Herad Ransomware
Most cybercriminals take the easy route when they create ransomware threats, meaning that instead of building it from the bottom up, they base it on already existing, successful data-locking Trojans. This is the case with the newly uncovered ransomware threat called the Herad Ransomware. This file-encrypting threat is a variant of the popular STOP Ransomware.
Infiltration and Encryption
Security researchers have no been able to determine the exact infection vector used in the propagation of the Herad Ransomware. It is likely that faux software updates, infected applications downloaded from unsecured sources, and spam emails with corrupted attachments may be among the techniques used in the spreading of the Herad Ransomware. The Herad Ransomware starts a scan as soon as it penetrates the system targeted. The scan is meant to determine the locations of the files, which the Herad Ransomware will lock. The next step is the encryption process. The Herad Ransomware applies a new extension to the locked files – ‘.herad.’ This means that an image, which was named ‘maple-syrup.jpeg’ previously, will be renamed to ‘maple-syrup.jpeg.herad’ and will no longer be useful.
The Ransom Note
After the encryption process is completed, the Herad Ransomware will drop a ransom note. The note is called ‘_readme.txt,’ which is a signature move of most STOP Ransomware variants. The note states:
’ATTENTION!
Don’t worry, you can return all your files!

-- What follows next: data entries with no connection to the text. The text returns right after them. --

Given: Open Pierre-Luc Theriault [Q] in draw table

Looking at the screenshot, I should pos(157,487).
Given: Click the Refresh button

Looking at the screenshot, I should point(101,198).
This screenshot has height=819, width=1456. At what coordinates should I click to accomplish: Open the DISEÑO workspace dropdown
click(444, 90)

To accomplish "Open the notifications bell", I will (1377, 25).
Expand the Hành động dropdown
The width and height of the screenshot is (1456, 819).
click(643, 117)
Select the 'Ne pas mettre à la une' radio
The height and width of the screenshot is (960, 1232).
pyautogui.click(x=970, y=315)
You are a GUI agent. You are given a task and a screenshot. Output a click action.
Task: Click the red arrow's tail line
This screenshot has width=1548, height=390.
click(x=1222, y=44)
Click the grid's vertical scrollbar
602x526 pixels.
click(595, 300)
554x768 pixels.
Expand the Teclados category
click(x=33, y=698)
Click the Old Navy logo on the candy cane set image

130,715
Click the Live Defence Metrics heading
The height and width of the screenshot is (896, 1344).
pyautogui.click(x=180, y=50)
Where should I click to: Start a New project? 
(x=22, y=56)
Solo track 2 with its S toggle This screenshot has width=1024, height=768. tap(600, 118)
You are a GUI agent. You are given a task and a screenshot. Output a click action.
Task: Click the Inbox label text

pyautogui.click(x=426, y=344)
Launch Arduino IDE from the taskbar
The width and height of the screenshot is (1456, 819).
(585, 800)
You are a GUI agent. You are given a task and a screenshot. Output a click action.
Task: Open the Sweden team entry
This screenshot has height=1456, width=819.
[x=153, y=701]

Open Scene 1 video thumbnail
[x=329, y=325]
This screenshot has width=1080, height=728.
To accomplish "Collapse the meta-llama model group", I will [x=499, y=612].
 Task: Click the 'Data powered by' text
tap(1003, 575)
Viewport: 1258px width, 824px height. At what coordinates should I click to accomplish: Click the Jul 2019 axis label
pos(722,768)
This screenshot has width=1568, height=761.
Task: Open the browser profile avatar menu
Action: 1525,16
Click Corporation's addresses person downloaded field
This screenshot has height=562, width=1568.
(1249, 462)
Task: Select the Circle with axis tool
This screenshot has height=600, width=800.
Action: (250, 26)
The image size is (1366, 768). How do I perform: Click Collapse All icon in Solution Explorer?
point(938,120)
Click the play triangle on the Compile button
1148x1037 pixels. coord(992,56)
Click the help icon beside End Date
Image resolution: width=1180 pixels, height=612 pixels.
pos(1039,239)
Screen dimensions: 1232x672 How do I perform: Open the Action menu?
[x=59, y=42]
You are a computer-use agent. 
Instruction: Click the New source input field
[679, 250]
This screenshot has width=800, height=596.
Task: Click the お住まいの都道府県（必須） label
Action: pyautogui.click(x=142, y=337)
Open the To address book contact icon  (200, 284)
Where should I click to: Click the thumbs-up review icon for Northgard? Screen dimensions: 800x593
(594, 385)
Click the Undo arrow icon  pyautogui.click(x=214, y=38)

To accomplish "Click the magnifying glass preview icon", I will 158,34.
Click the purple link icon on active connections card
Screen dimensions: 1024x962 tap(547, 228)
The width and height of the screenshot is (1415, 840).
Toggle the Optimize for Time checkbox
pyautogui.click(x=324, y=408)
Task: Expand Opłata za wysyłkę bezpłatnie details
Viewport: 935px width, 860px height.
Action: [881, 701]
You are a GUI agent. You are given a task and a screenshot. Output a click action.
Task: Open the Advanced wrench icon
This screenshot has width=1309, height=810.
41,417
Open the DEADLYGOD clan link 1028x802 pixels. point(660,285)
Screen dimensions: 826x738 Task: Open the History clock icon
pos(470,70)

All your files like photos, databases, documents and other important are encrypted with strongest encryption and unique key.
The only method of recovering files is to purchase decrypt tool and unique key for you.
This software will decrypt all your encrypted files.
What guarantees you have?
You can send one of your encrypted file from your PC and we decrypt it for free.
But we can decrypt only 1 file for free. File must not contain valuable information.
You can get and look video overview decrypt tool:
https://we.tl/t-WbgTMF1Jmw
Price of private key and decrypt software is $980.
Discount 50% available if you contact us first 72 hours, that’s price for you is $490.
Please note that you’ll never restore your data without payment.
Check your e-mail "Spam" or "Junk" folder if you don’t get answer more than 6 hours.
To get this software you need write on our e-mail:
gorentos@bitmessage.ch
Reserve e-mail address to contact us:
varasto@firemail.cc
Our Telegram account:
@datarestore
Mark Data Restore
Your personal ID:’
The ransom fee demanded is $980, but the authors of the Herad Ransomware offer a 50% discount to users that contact them within 72 hours, reducing the price to $490. Then, they give out two email addresses where the victim can get in touch with them – ‘gorentos@bitmessage.ch’ and ‘varasto@firemail.cc.’ In case the user prefers Telegram as a method of communication, they have provided them with a Telegram contact too - @datarestore.
It is always wiser to keep your distance from malicious actors like the authors of the Herad Ransomware. Instead of paying up, you should look into obtaining a legitimate anti-malware application, which will keep your system secure in the future and will wipe off the Herad Ransomware from your PC once and for all.